• JOB
Reproduce the stretch from "I think Prof." through "should do both." in the comment on prayer and social action, word for word.

• PASSAGE SHOWN
__________________________________________________
I think Prof. Pasquier is giving up to easily on prayer in his call to action. Nothing we do as Catholics (and Christians) should be done without the rock foundation of Christ. Too often we want to take social action without remembering why we do it. Our good works do not lead us to holiness; holiness leads us to good works. We reach holiness by being in continuous prayer with our Savior, asking for His grace. This leads us to love our neighbor and see him as Jesus - see Him as the one we fed and clothed and comforted. Prayer changes our hearts, and our hearts change our society. Prayer heals us, and we heal our Church. Pray, then act.

argentina herrera
8 years 2 months ago
You can do both. Not that difficult and in fact you should do both.
__________________________________________________
• INFORMATION SUPPLIED
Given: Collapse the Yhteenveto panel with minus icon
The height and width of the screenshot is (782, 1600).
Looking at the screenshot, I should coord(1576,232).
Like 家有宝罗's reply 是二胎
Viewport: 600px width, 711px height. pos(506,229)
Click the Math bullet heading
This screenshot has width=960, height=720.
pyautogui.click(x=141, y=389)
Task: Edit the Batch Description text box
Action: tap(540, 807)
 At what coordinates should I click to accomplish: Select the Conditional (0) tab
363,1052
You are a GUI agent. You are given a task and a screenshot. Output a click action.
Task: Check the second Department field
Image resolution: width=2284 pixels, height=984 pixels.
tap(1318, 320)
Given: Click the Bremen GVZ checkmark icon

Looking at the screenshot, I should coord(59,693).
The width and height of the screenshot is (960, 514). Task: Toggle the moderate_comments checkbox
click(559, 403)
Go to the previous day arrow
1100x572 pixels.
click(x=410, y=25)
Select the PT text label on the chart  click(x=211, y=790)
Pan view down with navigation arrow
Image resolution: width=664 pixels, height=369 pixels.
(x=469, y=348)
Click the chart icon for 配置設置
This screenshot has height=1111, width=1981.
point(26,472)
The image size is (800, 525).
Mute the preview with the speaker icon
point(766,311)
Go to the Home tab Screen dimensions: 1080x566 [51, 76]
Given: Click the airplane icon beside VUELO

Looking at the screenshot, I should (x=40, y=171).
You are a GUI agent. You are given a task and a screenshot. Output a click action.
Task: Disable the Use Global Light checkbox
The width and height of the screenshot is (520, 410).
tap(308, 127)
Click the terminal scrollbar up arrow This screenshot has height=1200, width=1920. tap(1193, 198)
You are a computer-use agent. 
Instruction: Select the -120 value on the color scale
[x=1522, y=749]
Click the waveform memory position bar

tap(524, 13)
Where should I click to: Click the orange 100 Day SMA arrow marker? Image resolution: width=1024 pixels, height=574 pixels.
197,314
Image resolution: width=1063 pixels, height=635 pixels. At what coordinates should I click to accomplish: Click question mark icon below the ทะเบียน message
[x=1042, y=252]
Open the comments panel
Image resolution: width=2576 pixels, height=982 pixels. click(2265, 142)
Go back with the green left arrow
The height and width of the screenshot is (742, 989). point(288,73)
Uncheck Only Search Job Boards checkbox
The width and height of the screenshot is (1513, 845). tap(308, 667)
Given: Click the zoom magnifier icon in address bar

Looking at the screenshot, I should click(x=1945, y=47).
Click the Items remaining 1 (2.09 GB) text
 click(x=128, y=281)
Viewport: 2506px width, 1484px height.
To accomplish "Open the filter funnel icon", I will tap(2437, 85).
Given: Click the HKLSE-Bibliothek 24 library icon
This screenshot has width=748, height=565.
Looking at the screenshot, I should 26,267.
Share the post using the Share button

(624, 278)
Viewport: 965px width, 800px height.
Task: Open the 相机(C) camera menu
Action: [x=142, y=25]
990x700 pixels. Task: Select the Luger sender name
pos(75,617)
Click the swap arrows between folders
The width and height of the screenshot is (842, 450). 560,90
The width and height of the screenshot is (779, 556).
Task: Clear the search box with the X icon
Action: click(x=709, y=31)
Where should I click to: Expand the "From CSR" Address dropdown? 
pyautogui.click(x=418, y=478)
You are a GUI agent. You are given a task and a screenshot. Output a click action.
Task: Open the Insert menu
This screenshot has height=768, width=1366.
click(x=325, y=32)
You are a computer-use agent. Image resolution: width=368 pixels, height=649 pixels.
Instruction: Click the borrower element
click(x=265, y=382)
__________________________________________________
• SOLUTION FOR THIS TASK
I think Prof. Pasquier is giving up to easily on prayer in his call to action. Nothing we do as Catholics (and Christians) should be done without the rock foundation of Christ. Too often we want to take social action without remembering why we do it. Our good works do not lead us to holiness; holiness leads us to good works. We reach holiness by being in continuous prayer with our Savior, asking for His grace. This leads us to love our neighbor and see him as Jesus - see Him as the one we fed and clothed and comforted. Prayer changes our hearts, and our hearts change our society. Prayer heals us, and we heal our Church. Pray, then act.

argentina herrera
8 years 2 months ago
You can do both. Not that difficult and in fact you should do both.